Однако нас будет интересовать собственно литературная, интертекстуальная составляющая этой идеи.
Удивительно не то, что рождественская, святочная Москва настраивает героя на евангельский лад. Удивительно другое. В цепь «рождественских» ассоциаций — преимущественно живописных — неожиданно, «случайно» («Вдруг Юра подумал...») включается Блок, его личность и творчество. Однако внешне случайное глубоко закономерно и даже символично. Процитированный фрагмент, начинающийся с констатации факта необычайной популярности Блока (им «бредила вся молодежь обеих столиц»), заканчивается осознанием того непреходящего значения, которое имело творчество великого поэта для России: «...Блок — это явление Рождества во всех областях русской жизни». «Случайное» звено оказывается ключом ко всей цепи «прозаических» размышлений Юрия Живаго, нашедших впоследствии свое отражение в образном строе «Рождественской звезды».
«Рождественская звезда» написана «вместо» статьи о Блоке[14]. В определенном смысле она посвящена ему. На первый взгляд, это может показаться даже странным: ведь «рождественских» стихов как таковых у Блока нет, а евангельские образы почти всегда подвергаются философско-«идеологическим» трансформациям, нередко искажающим их первоначальный смысл. Казалось бы, говорить о «влиянии» и интертекстуальных «перекличках» в данном случае нельзя — за отсутствием формальных поводов.
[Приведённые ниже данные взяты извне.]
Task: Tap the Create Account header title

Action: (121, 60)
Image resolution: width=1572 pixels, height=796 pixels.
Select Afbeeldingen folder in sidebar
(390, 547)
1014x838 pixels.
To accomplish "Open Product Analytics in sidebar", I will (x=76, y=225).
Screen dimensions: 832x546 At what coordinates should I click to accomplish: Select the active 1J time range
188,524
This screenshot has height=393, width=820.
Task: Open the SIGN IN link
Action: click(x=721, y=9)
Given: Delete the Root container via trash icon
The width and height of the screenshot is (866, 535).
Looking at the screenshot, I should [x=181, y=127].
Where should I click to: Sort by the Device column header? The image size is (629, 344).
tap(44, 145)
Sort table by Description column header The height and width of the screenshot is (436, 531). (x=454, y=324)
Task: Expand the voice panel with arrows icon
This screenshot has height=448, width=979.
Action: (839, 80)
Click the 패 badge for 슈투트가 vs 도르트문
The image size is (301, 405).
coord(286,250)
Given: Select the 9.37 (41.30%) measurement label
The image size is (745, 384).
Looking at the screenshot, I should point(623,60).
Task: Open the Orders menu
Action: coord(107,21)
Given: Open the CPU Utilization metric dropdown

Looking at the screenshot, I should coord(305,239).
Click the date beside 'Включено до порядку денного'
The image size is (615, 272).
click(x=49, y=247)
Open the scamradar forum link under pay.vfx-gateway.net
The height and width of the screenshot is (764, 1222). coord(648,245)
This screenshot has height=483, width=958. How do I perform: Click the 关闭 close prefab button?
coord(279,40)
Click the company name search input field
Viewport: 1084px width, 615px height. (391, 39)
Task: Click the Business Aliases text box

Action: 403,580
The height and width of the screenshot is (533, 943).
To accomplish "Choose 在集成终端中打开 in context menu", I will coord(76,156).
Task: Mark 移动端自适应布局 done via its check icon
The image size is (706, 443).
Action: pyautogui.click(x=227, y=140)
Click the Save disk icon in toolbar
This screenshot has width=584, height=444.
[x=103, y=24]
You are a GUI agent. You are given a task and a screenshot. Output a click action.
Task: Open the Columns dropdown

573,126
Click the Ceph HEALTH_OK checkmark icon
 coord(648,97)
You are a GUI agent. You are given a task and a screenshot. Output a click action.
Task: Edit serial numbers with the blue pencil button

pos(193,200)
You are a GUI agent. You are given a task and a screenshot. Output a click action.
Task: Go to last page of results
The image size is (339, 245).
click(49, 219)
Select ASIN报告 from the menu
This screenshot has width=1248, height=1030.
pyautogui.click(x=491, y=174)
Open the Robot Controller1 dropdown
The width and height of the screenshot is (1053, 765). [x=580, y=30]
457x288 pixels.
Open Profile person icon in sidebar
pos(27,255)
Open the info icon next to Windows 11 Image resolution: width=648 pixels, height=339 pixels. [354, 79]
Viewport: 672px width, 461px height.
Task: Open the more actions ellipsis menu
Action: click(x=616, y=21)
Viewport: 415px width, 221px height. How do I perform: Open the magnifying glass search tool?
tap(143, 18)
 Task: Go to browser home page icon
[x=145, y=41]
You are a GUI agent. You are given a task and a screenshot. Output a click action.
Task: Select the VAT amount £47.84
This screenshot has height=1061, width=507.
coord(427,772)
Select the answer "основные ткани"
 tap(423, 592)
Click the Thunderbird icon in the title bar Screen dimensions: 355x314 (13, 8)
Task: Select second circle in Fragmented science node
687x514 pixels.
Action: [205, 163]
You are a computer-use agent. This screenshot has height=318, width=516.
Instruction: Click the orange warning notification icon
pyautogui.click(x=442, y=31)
Исключение составляет, пожалуй, лишь одно блоковское стихотворение — «Я не предал белое знамя...» За клятвенным уверением в верности «белому знамени» следует обращение к той, которая «...прошла ночными путями»:
Да, ночные пути, роковые,
Развели нас и вновь свели.
И опять мы к тебе, Россия,
Добрели из чужой земли.
А вблизи — все пусто и немо,
В смертном сне — враги и друзья.
И горит звезда Вифлеема
Так светло, как любовь моя[15].
Можно было бы предположить, что два заключительных стиха финальной строфы, в которых упоминается Вифлеемская звезда, и послужили непосредственным толчком к созданию живаговского «поклонения волхвов», — в этом случае ход мысли героя понятен и вполне объясним: «припоминание» соответствующих строк → «изъятие» символа из ситуативно-поэтического контекста → разворачивание потенциально заложенного в нем «рождественского» сюжета[16] → его полное переосмысливание в соответствии с евангельским первоисточником → наконец, новое соотнесение с личностью и творчеством Блока (уже на совершенно другом уровне). Но Юрий Живаго просто не мог тогда припомнить этой блоковской строфы, поскольку стихотворение «Я не предал белое знамя...» было опубликовано только в 1914 году, а действие в вышеупомянутом эпизоде происходит несколькими годами ранее.
Очевидно, что дело здесь не в романной хронологии...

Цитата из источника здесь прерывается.